One Writer’s Journey

August 18, 2016

Biography: How to write about someone who isn’t well known

Terrible Typhoid MaryMy audiobook of the moment is Terrible Typhoid Mary: A True Story of the Deadliest Cook in America by Susan Campbell Bartoletti.  The title may be all Typhoid Mary all the time, but after listening to the first 1/3 of the book, I’d have to say that the focus of the book is on George Soper.  Soper billed himself as an expert on epidemics, specifically typhoid but he had no medical background.  He was a civil engineer.  I had a grad class on urban history so this makes sense — a big focus for the early civil engineers and city planners was public health.  They fought to keep people healthy as American cities grew.

What a timely topic!  But without Typhoid Mary I don’t think it would have been an easy sell.

George Soper?  Whose George Soper and why do we care?  Civil engineering just doesn’t have any play as a “sexy” topic.

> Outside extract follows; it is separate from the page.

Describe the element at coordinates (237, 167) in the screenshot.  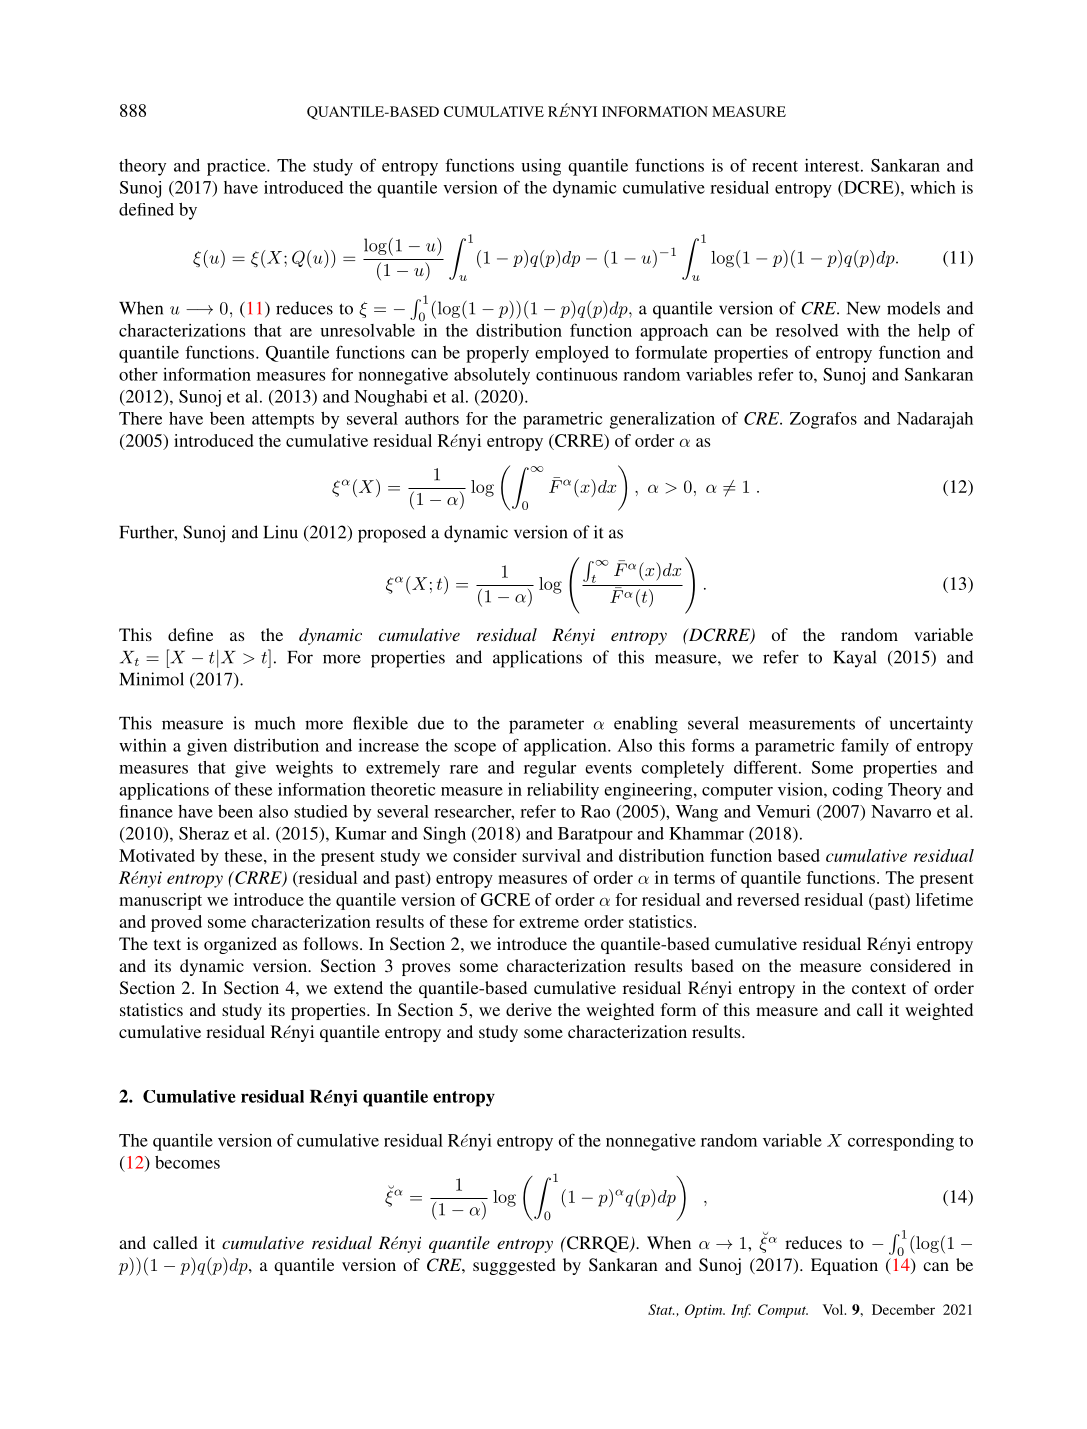
I see `practice` at that location.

Flash “Typhoid Mary” in front of an editor and you just might grab their attention.  Sell it from a new angle – a medical mystery pursued by a new kind of investigator and you’re reeling that editor in.  If you can find a way to make it sing, you’ve likely got a sale.  Clearly, Bartoletti did and this reads like an episode of Bones or a crime drama.

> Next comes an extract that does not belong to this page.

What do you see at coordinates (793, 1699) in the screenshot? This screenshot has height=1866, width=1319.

As much as editors tell us to submit the biography they haven’t already seen, the completely unfamiliar is a remarkably hard sell.  Too rarefied and editors know it will be tough to locate an audience, no matter how fascinating the subject.

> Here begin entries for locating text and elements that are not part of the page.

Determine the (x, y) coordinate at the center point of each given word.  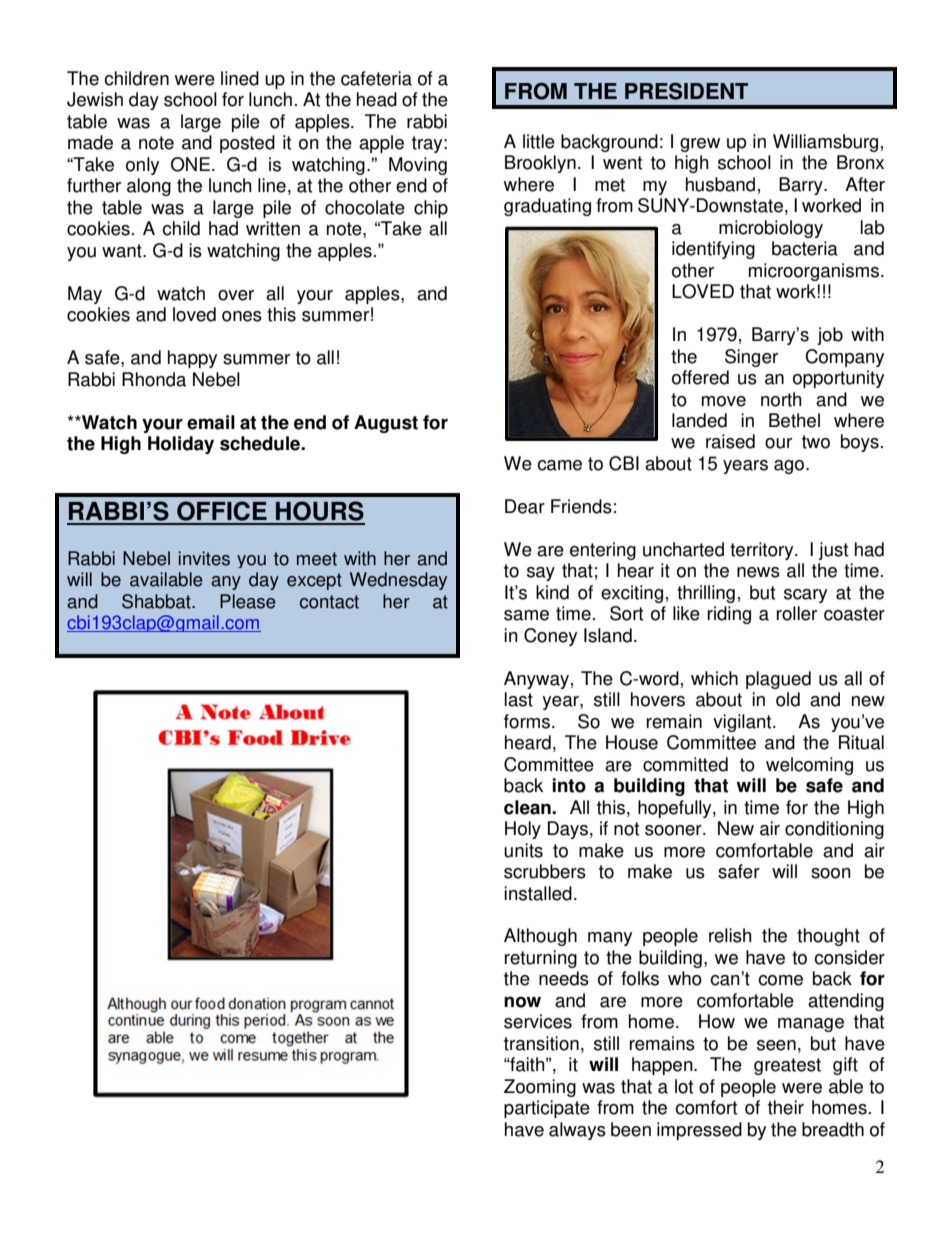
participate (547, 1109)
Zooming (540, 1088)
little (539, 141)
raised (730, 441)
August (386, 424)
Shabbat (157, 601)
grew (700, 145)
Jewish (95, 99)
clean (528, 807)
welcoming (809, 766)
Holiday (181, 445)
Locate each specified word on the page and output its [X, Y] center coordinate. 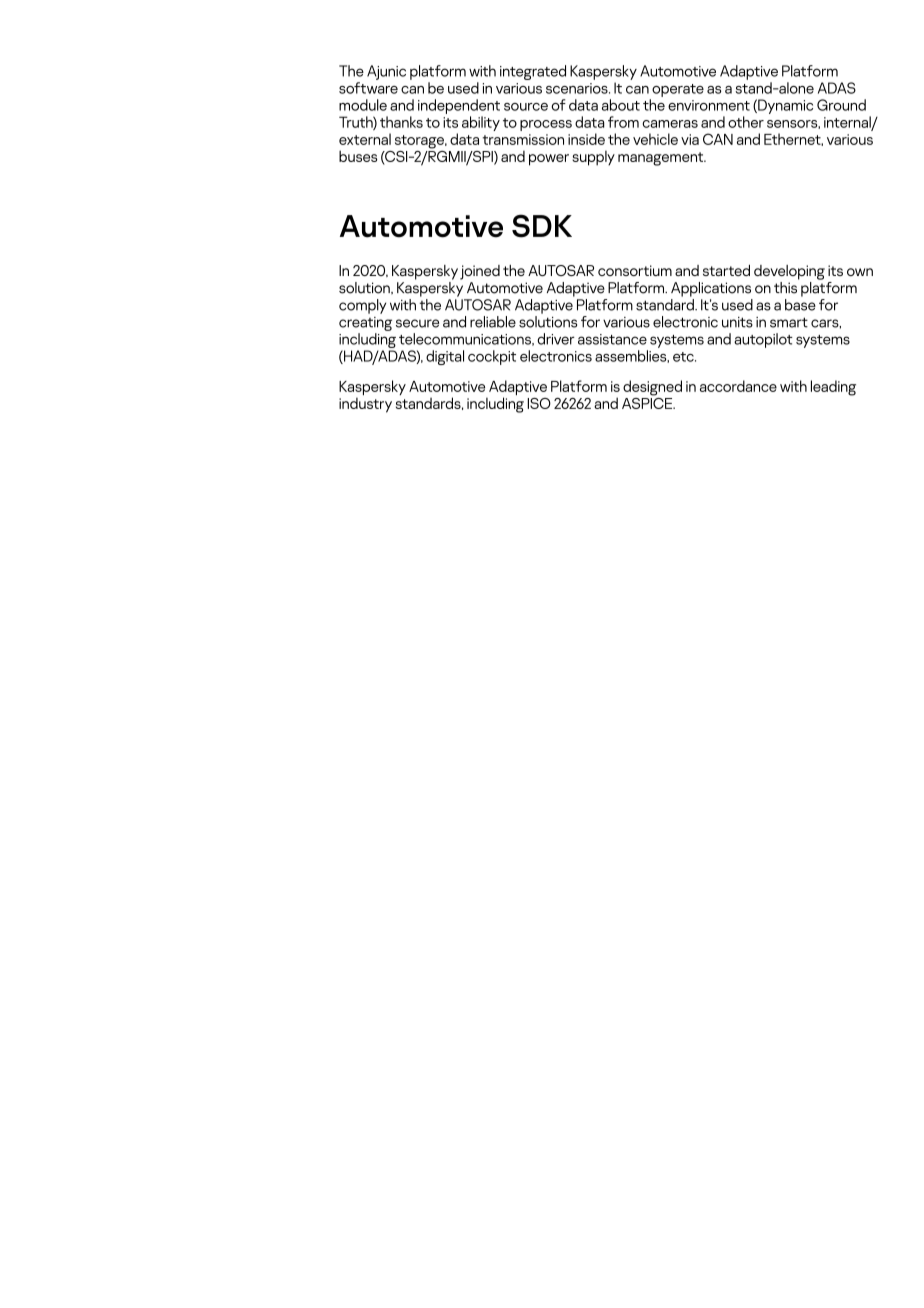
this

This means that if you’ve found someone unknown, look for a way to tie them into something well-known or timely.  Even if someone doesn’t know Mary Mallon, they’ve probably heard of Typhoid Mary.  Fears of West Nile and the Zika virus are rampant and this ties into that mind-set.  Bartoletti also found a way to make it sound like true crime.  It may not be easy to make the connections but the more you can make the more likely you will be to make a sale.